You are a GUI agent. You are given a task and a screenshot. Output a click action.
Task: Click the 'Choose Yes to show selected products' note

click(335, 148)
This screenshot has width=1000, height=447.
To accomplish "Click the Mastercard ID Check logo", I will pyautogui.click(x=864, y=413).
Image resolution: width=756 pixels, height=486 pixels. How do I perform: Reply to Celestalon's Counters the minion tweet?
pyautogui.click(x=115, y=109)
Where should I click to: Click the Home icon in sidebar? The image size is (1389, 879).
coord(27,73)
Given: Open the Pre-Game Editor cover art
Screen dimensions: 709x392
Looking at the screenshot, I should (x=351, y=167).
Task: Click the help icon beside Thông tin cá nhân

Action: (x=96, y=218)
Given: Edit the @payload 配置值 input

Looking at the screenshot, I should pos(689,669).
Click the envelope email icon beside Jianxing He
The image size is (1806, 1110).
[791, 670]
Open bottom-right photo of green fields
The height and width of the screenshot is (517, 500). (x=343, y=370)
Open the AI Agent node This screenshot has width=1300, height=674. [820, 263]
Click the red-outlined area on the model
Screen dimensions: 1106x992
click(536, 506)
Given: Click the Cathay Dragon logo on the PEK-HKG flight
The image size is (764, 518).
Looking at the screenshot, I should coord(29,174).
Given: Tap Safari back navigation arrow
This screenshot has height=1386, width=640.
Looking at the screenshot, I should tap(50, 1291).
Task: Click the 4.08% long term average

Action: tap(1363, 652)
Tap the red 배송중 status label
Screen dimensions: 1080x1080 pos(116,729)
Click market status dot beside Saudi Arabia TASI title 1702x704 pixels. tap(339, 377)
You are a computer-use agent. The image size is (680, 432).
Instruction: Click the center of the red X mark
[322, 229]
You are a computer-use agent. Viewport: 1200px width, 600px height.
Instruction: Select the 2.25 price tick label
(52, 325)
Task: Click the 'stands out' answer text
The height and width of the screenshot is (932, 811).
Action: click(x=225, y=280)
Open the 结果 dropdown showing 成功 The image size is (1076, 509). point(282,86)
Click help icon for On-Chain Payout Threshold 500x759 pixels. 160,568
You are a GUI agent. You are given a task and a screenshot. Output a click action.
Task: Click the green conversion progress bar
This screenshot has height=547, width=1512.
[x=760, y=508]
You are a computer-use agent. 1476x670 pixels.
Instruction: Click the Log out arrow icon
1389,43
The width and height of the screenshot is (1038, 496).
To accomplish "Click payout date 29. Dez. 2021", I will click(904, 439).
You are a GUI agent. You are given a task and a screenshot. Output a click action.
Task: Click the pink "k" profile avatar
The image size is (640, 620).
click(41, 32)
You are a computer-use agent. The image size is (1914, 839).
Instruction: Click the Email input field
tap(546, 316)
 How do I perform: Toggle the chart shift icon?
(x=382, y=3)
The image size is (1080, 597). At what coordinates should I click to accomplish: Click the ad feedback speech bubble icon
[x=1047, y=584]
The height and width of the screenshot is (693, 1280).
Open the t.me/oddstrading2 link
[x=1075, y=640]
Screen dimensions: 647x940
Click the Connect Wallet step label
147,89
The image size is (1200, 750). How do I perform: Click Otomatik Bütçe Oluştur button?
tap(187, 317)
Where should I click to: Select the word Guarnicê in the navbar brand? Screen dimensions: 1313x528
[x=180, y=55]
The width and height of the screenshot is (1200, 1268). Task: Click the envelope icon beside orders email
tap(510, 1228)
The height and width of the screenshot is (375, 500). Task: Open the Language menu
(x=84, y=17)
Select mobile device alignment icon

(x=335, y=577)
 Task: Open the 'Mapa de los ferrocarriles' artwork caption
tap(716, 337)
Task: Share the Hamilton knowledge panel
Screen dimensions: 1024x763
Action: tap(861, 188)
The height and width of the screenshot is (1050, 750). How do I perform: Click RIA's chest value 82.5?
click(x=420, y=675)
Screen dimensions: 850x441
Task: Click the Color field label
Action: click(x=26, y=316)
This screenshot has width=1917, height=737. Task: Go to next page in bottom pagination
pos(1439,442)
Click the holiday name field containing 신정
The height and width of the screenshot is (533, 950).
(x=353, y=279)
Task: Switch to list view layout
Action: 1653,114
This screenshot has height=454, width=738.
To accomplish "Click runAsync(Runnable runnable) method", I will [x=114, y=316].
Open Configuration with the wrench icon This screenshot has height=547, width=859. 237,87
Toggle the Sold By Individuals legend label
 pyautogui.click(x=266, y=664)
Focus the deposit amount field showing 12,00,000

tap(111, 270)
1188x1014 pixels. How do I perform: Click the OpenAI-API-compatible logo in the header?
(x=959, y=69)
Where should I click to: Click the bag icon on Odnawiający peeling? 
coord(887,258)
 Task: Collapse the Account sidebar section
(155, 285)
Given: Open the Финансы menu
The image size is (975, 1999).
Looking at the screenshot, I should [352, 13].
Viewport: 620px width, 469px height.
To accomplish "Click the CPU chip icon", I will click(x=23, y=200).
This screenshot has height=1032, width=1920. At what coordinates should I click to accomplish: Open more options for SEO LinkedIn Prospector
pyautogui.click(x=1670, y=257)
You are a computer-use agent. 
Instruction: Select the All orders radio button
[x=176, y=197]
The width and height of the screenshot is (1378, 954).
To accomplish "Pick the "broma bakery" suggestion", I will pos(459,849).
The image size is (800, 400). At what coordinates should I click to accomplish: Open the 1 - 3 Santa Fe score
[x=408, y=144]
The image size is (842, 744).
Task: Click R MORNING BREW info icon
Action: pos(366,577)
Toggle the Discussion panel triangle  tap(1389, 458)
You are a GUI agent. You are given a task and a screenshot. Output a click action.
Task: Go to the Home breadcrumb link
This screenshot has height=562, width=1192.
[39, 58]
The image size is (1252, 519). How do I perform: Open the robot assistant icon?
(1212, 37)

▶ _INSTRUCTIONS TO FOLLOW_: All of the material must be written out again exactly.

▶ _ANSWER FOR THIS EXERCISE_:
You are a GUI agent. You are given a task and a screenshot. Output a click action.
Task: Click the 'Choose Yes to show selected products' note

click(335, 148)
This screenshot has width=1000, height=447.
To accomplish "Click the Mastercard ID Check logo", I will pyautogui.click(x=864, y=413).
Image resolution: width=756 pixels, height=486 pixels. How do I perform: Reply to Celestalon's Counters the minion tweet?
pyautogui.click(x=115, y=109)
Where should I click to: Click the Home icon in sidebar? The image size is (1389, 879).
coord(27,73)
Given: Open the Pre-Game Editor cover art
Screen dimensions: 709x392
Looking at the screenshot, I should (x=351, y=167).
Task: Click the help icon beside Thông tin cá nhân

Action: (x=96, y=218)
Given: Edit the @payload 配置值 input

Looking at the screenshot, I should pos(689,669).
Click the envelope email icon beside Jianxing He
The image size is (1806, 1110).
[791, 670]
Open bottom-right photo of green fields
The height and width of the screenshot is (517, 500). (x=343, y=370)
Open the AI Agent node This screenshot has width=1300, height=674. [820, 263]
Click the red-outlined area on the model
Screen dimensions: 1106x992
click(536, 506)
Given: Click the Cathay Dragon logo on the PEK-HKG flight
The image size is (764, 518).
Looking at the screenshot, I should coord(29,174).
Given: Tap Safari back navigation arrow
This screenshot has height=1386, width=640.
Looking at the screenshot, I should tap(50, 1291).
Task: Click the 4.08% long term average

Action: tap(1363, 652)
Tap the red 배송중 status label
Screen dimensions: 1080x1080 pos(116,729)
Click market status dot beside Saudi Arabia TASI title 1702x704 pixels. tap(339, 377)
You are a computer-use agent. The image size is (680, 432).
Instruction: Click the center of the red X mark
[322, 229]
You are a computer-use agent. Viewport: 1200px width, 600px height.
Instruction: Select the 2.25 price tick label
(52, 325)
Task: Click the 'stands out' answer text
The height and width of the screenshot is (932, 811).
Action: click(x=225, y=280)
Open the 结果 dropdown showing 成功 The image size is (1076, 509). point(282,86)
Click help icon for On-Chain Payout Threshold 500x759 pixels. 160,568
You are a GUI agent. You are given a task and a screenshot. Output a click action.
Task: Click the green conversion progress bar
This screenshot has height=547, width=1512.
[x=760, y=508]
You are a computer-use agent. 1476x670 pixels.
Instruction: Click the Log out arrow icon
1389,43
The width and height of the screenshot is (1038, 496).
To accomplish "Click payout date 29. Dez. 2021", I will click(904, 439).
You are a GUI agent. You are given a task and a screenshot. Output a click action.
Task: Click the pink "k" profile avatar
The image size is (640, 620).
click(41, 32)
You are a computer-use agent. The image size is (1914, 839).
Instruction: Click the Email input field
tap(546, 316)
 How do I perform: Toggle the chart shift icon?
(x=382, y=3)
The image size is (1080, 597). At what coordinates should I click to accomplish: Click the ad feedback speech bubble icon
[x=1047, y=584]
The height and width of the screenshot is (693, 1280).
Open the t.me/oddstrading2 link
[x=1075, y=640]
Screen dimensions: 647x940
Click the Connect Wallet step label
147,89
The image size is (1200, 750). How do I perform: Click Otomatik Bütçe Oluştur button?
tap(187, 317)
Where should I click to: Select the word Guarnicê in the navbar brand? Screen dimensions: 1313x528
[x=180, y=55]
The width and height of the screenshot is (1200, 1268). Task: Click the envelope icon beside orders email
tap(510, 1228)
The height and width of the screenshot is (375, 500). Task: Open the Language menu
(x=84, y=17)
Select mobile device alignment icon

(x=335, y=577)
 Task: Open the 'Mapa de los ferrocarriles' artwork caption
tap(716, 337)
Task: Share the Hamilton knowledge panel
Screen dimensions: 1024x763
Action: tap(861, 188)
The height and width of the screenshot is (1050, 750). How do I perform: Click RIA's chest value 82.5?
click(x=420, y=675)
Screen dimensions: 850x441
Task: Click the Color field label
Action: click(x=26, y=316)
This screenshot has width=1917, height=737. Task: Go to next page in bottom pagination
pos(1439,442)
Click the holiday name field containing 신정
The height and width of the screenshot is (533, 950).
(x=353, y=279)
Task: Switch to list view layout
Action: 1653,114
This screenshot has height=454, width=738.
To accomplish "Click runAsync(Runnable runnable) method", I will [x=114, y=316].
Open Configuration with the wrench icon This screenshot has height=547, width=859. 237,87
Toggle the Sold By Individuals legend label
 pyautogui.click(x=266, y=664)
Focus the deposit amount field showing 12,00,000

tap(111, 270)
1188x1014 pixels. How do I perform: Click the OpenAI-API-compatible logo in the header?
(x=959, y=69)
Where should I click to: Click the bag icon on Odnawiający peeling? 
coord(887,258)
 Task: Collapse the Account sidebar section
(155, 285)
Given: Open the Финансы menu
The image size is (975, 1999).
Looking at the screenshot, I should [352, 13].
Viewport: 620px width, 469px height.
To accomplish "Click the CPU chip icon", I will click(x=23, y=200).
This screenshot has height=1032, width=1920. At what coordinates should I click to accomplish: Open more options for SEO LinkedIn Prospector
pyautogui.click(x=1670, y=257)
You are a computer-use agent. 
Instruction: Select the All orders radio button
[x=176, y=197]
The width and height of the screenshot is (1378, 954).
To accomplish "Pick the "broma bakery" suggestion", I will pos(459,849).
The image size is (800, 400). At what coordinates should I click to accomplish: Open the 1 - 3 Santa Fe score
[x=408, y=144]
The image size is (842, 744).
Task: Click R MORNING BREW info icon
Action: pos(366,577)
Toggle the Discussion panel triangle  tap(1389, 458)
You are a GUI agent. You are given a task and a screenshot. Output a click action.
Task: Go to the Home breadcrumb link
This screenshot has height=562, width=1192.
[39, 58]
The image size is (1252, 519). How do I perform: Open the robot assistant icon?
(1212, 37)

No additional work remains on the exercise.